Page 2 of 2 FirstFirst 1 2
Results 26 to 39 of 39

Thread: How best to manage multiple SPI busses?

  1. #26
    Senior Member PaulStoffregen's Avatar
    Join Date
    Nov 2012
    Posts
    14,082
    Quote Originally Posted by defragster View Post
    A new scheme for Ghost posting? Grab one and use part of it to seem like it fits?
    Yup, spammers.

    (I deleted the message, in case anyone's wondering what this was about...)

  2. #27
    Senior Member KurtE's Avatar
    Join Date
    Jan 2014
    Posts
    2,212
    Recently I have been been posting up on the Arduino Developers Email list, trying to hopefully come up with a proposal for minor enhancements to the SPI interface that allows users to more easily get more throughput on the SPI buss... As always this has been interesting.

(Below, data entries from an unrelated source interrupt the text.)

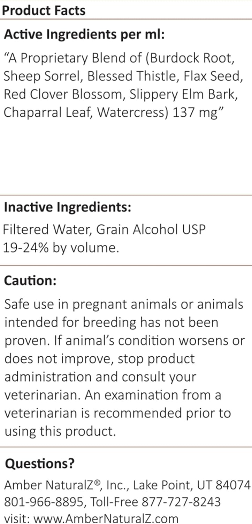Click 'administration and consult your' line
This screenshot has width=252, height=524.
click(x=100, y=377)
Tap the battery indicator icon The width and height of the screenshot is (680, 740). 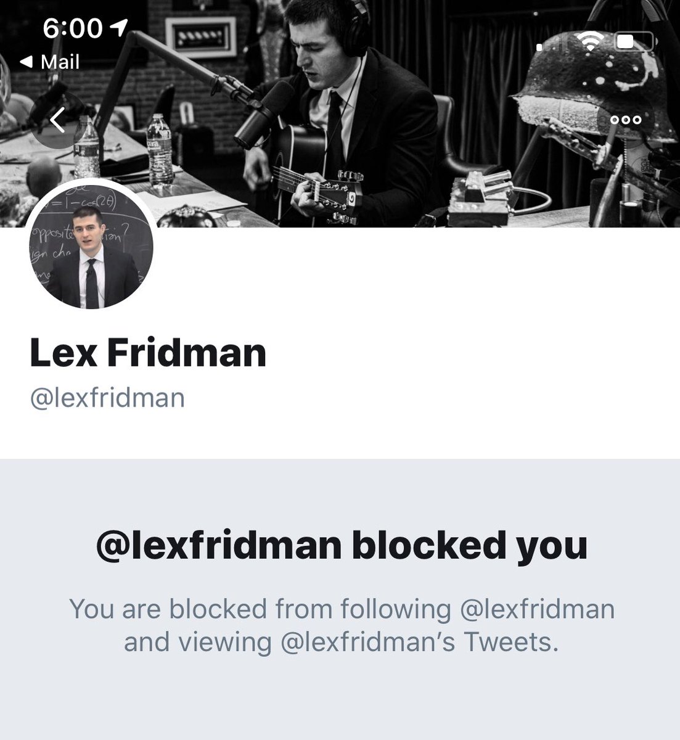click(x=634, y=41)
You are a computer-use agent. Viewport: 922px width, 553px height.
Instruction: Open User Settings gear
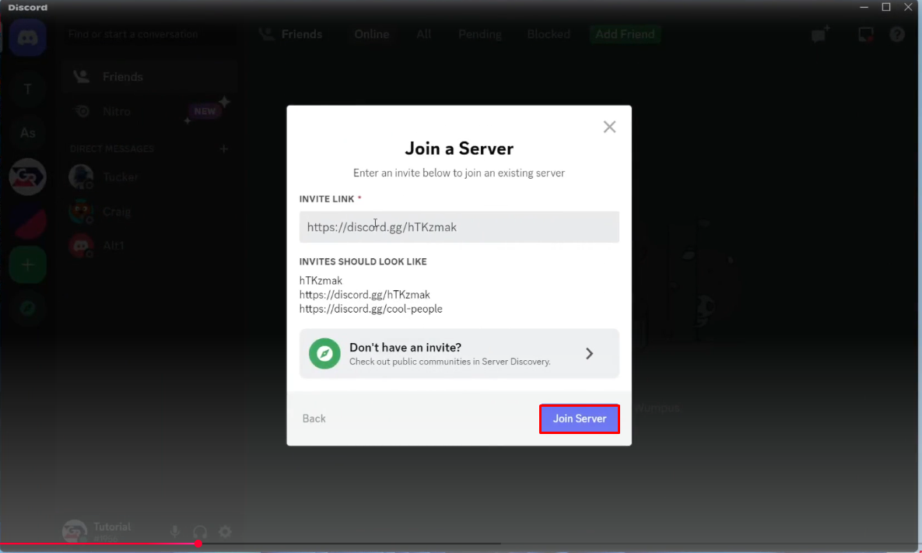(225, 532)
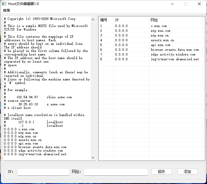
Task: Open the 菜单 menu
Action: (x=7, y=10)

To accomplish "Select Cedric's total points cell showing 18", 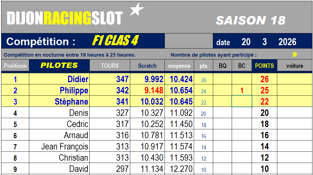I will point(264,124).
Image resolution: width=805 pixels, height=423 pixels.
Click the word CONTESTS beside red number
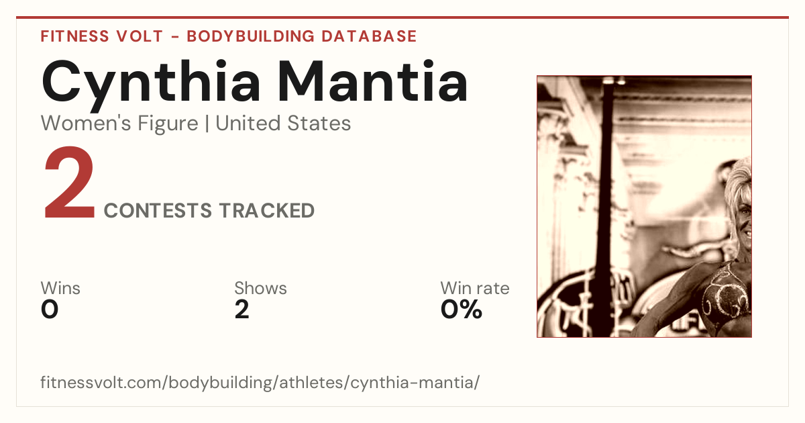click(158, 211)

    I have also experimented with SPI on a few different platforms to again get a better idea.

    More on that later.

    Right now playing with SPI on the Teensy LC. Was curious if it makes sense to have the buffer transfers try using 16 bit writes when possible like I did for the 3.x boards. And again it might? That is with using 8 byte writes per entry. I am getting something like .24us gap between bytes (with the double buffering working). With the 16 bit writes, I am still getting around the .24us gap between words, and a in the nature of .16-.2us between bytes of a word. So gains a little.

    With a quick and dirty test that output 128 bytes I was seeing:
    If I do simply one byte outputs SPI.transfer(buffer[i]) : it took about 300us to output the buffer
    If I use SPI.transfer16((buffer[i] << 8) | buffer[i + 1]) : it took 270
    If I used current SPI.transfer(buffer, 128): 200
    SPI.transfer(buffer, 128) using 16 bit writes: 188

    What I am trying to see next does it make sense to try to utilize the maybe 64 bit FIFO on SPI on LC
    ? Has anyone tried this? Does this chip support it?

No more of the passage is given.